-- WHAT TO DO --
(A) List the tier names proposed in the lighting thread.
(B) In the lighting thread, how far from the outer walls does MechanicalDVR place the lights?
(C) Write out the part of the lighting thread that begins with "## 99cents (Aug" and ends with "and excellent uniformity.", swapping "sofa" for "couch".

-- EXTRACT --
<<<<

So would a headlamp strapped to your forehead.

In reality, the opaque lens on Lotus Lights have a lot of spread so you can probably get away with spreading them out. They're not nearly as directional as the old projector lamps.


----------



## MechanicalDVR (Dec 29, 2007)

99cents said:


> So would a headlamp strapped to your forehead.
> 
> In reality, the opaque lens on Lotus Lights have a lot of spread so you can probably get away with spreading them out. They're not nearly as directional as the old projector lamps.


I took that into consideration while setting up my model in my mind. 

Lights being 42" off the outer walls and 7' on center approximately at 8' AFF.


----------



## 99cents (Aug 20, 2012)

This could be a good scenario for bronze/silver/gold:

Bronze - two fixtures so you don't walk into the sofa.
Silver - 15 fixtures so you don't trip over the cat.
Gold - 21 fixtures with even spacing and excellent uniformity.

At $110.00 per point:

2 X $110.00 = $240.00
15 X $110.00 = $1650.00
21 X $110.00 = $2310.00

It probably depends on if the job is in the ghetto or Mortgage Heights  .


----------



## MechanicalDVR (Dec 29, 2007)

99cents said:


> This could be a good scenario for bronze/silver/gold:
> 
> Bronze - two fixtures so you don't walk into the sofa.
> Silver - 15 fixtures so you don't trip over the cat.
> ...


21 was it mentioned that it was a surgical suite?

>>>>

(Collected data entries)
<<<<

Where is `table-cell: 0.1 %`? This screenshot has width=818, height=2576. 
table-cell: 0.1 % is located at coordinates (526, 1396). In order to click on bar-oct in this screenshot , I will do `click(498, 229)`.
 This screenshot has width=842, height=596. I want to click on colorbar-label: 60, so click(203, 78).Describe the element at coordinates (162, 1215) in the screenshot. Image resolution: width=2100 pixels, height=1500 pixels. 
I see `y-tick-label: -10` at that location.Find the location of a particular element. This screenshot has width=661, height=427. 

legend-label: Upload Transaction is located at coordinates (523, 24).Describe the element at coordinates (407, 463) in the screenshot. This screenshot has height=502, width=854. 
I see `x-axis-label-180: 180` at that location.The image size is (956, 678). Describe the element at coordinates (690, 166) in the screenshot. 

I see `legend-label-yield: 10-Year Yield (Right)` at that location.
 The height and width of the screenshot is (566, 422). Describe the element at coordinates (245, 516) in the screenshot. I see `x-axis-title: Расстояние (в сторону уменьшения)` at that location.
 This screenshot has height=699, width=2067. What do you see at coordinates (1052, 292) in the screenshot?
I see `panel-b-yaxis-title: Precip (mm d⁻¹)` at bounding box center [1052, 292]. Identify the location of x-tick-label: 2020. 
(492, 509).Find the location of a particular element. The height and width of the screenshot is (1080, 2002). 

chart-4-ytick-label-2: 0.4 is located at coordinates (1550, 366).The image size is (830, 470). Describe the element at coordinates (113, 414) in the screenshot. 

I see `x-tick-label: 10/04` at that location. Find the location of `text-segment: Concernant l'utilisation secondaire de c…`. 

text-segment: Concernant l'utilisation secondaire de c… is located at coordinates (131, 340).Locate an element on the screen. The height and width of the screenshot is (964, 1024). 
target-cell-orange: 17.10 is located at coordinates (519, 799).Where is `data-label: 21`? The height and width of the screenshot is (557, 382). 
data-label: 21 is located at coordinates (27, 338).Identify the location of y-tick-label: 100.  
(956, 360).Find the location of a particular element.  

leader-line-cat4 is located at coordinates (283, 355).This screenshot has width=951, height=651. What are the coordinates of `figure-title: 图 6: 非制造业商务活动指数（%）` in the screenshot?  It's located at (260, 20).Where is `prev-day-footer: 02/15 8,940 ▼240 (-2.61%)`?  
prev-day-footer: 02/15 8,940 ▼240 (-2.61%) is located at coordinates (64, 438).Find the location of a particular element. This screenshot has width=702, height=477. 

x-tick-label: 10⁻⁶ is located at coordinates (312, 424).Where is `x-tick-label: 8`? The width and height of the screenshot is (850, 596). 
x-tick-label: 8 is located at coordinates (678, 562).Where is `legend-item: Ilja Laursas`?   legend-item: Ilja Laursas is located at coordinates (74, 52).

>>>>

-- ANSWERS GIVEN --
(A) Bronze, Silver, Gold

(B) 42 inches off the outer walls.

(C)
## 99cents (Aug 20, 2012)

This could be a good scenario for bronze/silver/gold:

Bronze - two fixtures so you don't walk into the couch.
Silver - 15 fixtures so you don't trip over the cat.
Gold - 21 fixtures with even spacing and excellent uniformity.